- 2014 mugshot
- Born: Frazier Glenn Miller Jr. November 23, 1940 North Carolina, U.S.
- Died: May 3, 2021 (aged 80) El Dorado Correctional Facility, El Dorado, Kansas, U.S.
- Other names: Glenn Miller, Frazier Glenn Cross Jr.
- Known for: Overland Park Jewish Community Center shooting
- Political party: White Patriot Party (1980–1987) Democratic (1984) Republican (1986) Independent (2006–2010)
- Spouse: Marge Miller
- Children: Frazier Glenn Miller III Jesse Miller Michael Gunjer Miller 2 daughters
- Motive: Neo-Nazism
- Convictions: Capital murder Attempted first degree murder (3 counts) Aggravated assault Criminal discharge of a firearm
- Criminal penalty: Death

Details
- Date: April 13, 2014
- Locations: Overland Park, Kansas, U.S.
- Killed: 3–6
- Weapons: Remington Model 870 Handgun

= Frazier Glenn Miller Jr. =

American white supremacist and murderer (1940–2021)

Frazier Glenn Miller Jr. (November 23, 1940 – May 3, 2021), commonly known as Glenn Miller or Frazier Glenn Cross, was an American murderer, and leader of the defunct North Carolina-based White Patriot Party (formerly known as the Carolina Knights of the Ku Klux Klan) who was the perpetrator of the Overland Park Jewish Community Center shooting. Convicted of murder as well as criminal charges related to weapons, and the violation of an injunction against paramilitary activity, Miller was a perennial candidate for public office. He was an advocate of white nationalism, white separatism, Odinism, and antisemitism.

On April 13, 2014, Miller was arrested following the shooting in Overland Park, Kansas. Johnson County prosecutors initially charged him with one count of capital murder and one count of first-degree murder. On October 17, 2014, the separate charge for first-degree murder was dismissed and all three deaths were included in a single capital murder count. Miller was also charged with three counts of attempted first-degree murder for allegedly shooting at three other people. On December 18, 2014, he was found competent to stand trial, and prosecutors announced that they would seek a death sentence against him.

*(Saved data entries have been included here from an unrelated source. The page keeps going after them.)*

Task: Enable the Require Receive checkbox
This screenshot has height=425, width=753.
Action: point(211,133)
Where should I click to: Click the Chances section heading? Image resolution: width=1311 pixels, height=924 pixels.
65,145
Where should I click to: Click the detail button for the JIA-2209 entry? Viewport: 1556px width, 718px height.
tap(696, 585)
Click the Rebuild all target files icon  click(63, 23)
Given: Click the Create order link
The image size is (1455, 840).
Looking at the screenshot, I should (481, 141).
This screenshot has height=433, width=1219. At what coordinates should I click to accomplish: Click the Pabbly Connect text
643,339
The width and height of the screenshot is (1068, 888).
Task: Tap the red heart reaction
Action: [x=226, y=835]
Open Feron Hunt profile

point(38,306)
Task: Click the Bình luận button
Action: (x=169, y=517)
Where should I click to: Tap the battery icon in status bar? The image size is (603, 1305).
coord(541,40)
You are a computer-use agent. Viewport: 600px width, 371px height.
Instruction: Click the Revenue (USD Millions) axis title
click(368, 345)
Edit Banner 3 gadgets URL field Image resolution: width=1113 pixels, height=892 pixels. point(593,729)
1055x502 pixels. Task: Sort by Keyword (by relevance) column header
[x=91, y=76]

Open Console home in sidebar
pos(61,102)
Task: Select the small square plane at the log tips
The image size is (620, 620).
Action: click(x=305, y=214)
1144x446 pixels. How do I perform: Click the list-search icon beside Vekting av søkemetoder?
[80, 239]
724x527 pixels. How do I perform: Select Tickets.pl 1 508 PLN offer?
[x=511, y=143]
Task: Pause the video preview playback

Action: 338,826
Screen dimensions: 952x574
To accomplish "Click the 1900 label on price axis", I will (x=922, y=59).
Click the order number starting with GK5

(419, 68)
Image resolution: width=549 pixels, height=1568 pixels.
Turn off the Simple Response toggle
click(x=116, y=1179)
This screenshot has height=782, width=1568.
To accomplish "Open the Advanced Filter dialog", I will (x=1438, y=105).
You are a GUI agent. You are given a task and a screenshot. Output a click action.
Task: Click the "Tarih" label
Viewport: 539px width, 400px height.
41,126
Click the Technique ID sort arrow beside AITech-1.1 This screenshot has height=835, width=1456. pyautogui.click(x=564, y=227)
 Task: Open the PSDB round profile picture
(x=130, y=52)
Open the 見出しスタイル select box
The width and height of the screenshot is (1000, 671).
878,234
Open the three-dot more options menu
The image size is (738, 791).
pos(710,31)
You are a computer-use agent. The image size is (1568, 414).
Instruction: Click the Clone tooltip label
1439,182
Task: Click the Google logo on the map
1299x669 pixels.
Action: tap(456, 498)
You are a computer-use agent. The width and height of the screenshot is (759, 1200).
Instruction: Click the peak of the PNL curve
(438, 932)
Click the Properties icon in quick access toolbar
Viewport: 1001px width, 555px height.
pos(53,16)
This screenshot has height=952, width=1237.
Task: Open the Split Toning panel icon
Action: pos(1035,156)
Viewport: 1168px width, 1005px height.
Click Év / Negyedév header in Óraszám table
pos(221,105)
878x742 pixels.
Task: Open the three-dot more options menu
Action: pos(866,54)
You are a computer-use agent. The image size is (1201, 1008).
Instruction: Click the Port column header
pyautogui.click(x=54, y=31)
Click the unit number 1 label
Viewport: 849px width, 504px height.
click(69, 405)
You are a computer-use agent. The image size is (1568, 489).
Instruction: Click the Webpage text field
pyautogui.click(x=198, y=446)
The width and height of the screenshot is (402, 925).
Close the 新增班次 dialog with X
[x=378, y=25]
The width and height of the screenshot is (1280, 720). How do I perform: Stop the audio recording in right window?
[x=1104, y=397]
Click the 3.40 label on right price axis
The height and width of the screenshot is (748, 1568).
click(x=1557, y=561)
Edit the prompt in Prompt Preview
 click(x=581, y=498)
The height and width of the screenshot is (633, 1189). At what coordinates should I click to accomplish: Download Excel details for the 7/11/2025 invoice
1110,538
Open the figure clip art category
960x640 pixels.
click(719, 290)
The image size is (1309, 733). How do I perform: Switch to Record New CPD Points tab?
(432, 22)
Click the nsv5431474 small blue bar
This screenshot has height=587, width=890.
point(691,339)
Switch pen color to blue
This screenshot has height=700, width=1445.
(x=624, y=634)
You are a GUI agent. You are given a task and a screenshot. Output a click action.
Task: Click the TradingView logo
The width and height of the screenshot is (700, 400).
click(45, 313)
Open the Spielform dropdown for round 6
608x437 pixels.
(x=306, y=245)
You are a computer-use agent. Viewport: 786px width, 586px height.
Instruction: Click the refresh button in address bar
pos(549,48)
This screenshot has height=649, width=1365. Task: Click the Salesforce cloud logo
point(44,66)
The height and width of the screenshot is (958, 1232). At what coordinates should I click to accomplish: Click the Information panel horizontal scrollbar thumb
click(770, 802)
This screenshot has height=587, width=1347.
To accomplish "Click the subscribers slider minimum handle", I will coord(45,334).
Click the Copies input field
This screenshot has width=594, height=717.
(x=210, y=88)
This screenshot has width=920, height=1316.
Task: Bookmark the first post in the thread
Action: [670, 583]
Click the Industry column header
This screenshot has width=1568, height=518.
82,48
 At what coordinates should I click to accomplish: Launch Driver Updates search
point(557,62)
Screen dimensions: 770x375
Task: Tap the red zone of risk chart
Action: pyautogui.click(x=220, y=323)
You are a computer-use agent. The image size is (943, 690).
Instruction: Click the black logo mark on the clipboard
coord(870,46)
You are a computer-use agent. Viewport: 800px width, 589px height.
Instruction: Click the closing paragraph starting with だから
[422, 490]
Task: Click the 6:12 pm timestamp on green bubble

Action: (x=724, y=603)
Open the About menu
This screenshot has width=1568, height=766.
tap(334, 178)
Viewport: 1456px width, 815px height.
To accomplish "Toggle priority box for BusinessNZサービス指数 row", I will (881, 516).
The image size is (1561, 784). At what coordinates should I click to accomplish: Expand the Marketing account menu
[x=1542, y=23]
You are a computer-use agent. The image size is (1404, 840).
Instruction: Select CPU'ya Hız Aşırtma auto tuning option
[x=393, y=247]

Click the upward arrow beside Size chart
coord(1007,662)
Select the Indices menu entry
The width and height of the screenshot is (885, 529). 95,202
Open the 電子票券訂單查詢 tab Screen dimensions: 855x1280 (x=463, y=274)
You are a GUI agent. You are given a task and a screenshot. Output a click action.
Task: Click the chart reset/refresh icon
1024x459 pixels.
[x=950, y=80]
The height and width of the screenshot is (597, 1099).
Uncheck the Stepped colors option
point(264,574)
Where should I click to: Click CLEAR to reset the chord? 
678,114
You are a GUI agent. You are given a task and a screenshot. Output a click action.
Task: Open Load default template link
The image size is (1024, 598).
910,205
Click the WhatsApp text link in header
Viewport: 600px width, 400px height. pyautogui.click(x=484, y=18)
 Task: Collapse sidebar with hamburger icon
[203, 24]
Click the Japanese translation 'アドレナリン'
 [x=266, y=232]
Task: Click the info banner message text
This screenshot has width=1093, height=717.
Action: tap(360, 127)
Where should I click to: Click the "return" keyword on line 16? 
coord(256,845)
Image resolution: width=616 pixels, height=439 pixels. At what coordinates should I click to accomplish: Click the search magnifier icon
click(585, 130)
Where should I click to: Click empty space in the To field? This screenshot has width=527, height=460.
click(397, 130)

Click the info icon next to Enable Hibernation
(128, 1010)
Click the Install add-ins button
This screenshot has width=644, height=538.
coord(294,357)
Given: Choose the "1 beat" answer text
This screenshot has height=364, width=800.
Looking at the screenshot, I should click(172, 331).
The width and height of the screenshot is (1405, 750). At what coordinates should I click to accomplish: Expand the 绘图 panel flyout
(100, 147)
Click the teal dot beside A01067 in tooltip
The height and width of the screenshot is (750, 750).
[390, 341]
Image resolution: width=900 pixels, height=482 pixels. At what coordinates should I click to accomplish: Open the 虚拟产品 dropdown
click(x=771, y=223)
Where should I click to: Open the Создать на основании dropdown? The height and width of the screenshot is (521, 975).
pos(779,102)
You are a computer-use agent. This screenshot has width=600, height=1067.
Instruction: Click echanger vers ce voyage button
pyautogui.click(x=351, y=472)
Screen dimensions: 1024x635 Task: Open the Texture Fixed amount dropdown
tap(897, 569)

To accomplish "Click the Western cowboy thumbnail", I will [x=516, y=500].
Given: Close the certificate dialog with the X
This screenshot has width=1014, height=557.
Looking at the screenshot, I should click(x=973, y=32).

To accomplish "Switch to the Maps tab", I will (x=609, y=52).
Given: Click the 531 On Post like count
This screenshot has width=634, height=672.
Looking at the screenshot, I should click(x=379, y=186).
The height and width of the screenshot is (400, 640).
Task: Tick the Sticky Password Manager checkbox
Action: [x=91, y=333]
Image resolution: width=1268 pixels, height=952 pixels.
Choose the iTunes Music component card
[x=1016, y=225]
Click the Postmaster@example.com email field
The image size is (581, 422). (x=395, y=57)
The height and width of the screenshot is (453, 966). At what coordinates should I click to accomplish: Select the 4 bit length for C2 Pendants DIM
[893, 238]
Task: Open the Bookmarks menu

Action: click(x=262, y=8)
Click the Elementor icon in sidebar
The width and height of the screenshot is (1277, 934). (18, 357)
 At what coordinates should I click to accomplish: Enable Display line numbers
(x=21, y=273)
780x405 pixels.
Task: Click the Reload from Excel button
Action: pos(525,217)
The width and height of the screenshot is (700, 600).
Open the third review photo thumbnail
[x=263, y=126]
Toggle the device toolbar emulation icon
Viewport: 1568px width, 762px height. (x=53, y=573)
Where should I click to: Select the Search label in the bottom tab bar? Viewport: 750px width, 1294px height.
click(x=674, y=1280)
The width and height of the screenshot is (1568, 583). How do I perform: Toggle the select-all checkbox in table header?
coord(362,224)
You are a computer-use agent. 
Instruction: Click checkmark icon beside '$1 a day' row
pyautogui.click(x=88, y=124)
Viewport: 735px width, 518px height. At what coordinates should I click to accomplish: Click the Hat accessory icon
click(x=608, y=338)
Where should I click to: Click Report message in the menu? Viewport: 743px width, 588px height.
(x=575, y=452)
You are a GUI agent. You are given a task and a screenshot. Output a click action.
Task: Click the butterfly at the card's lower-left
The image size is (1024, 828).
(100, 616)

On August 31, 2015, Miller was found guilty in the Overland Park shooting of one count of capital murder, three counts of attempted murder and assault and weapons charges. Eight days later, the same jury recommended that Miller be executed. On November 10, 2015, he was formally sentenced to death. Miller died on death row on May 3, 2021.

==Early life and education==
Frazier Glenn Miller Jr., a native of North Carolina, was raised in the town of Angier. In his later life, he dropped out of high school and joined the United States Army, where he served 20 years and rose to the rank of master sergeant in the Special Forces. He served two tours of duty in South Vietnam during the Vietnam War.

Miller was introduced to white racialist politics by reading a copy of The Thunderbolt, a newsletter published by Edward Reed Fields of the National States' Rights Party, which had been given to him by his father. He was present as a member of the National Socialist Party of America during the Greensboro massacre on November 3, 1979. He was discharged from the U.S. Army later that year for distributing racist propaganda.

==White Patriot Party==

In 1980, Miller founded the Carolina Knights of the Ku Klux Klan, a local chapter, which later developed into the White Patriot Party (WPP). He was the leader and principal spokesman for the organization until his arrest in 1987, after which the organization soon dissolved. The WPP was avowedly pro-Apartheid, adhered to the racist Christian Identity theology, and openly advocated the establishment of an all-white nation in the territory of the American South.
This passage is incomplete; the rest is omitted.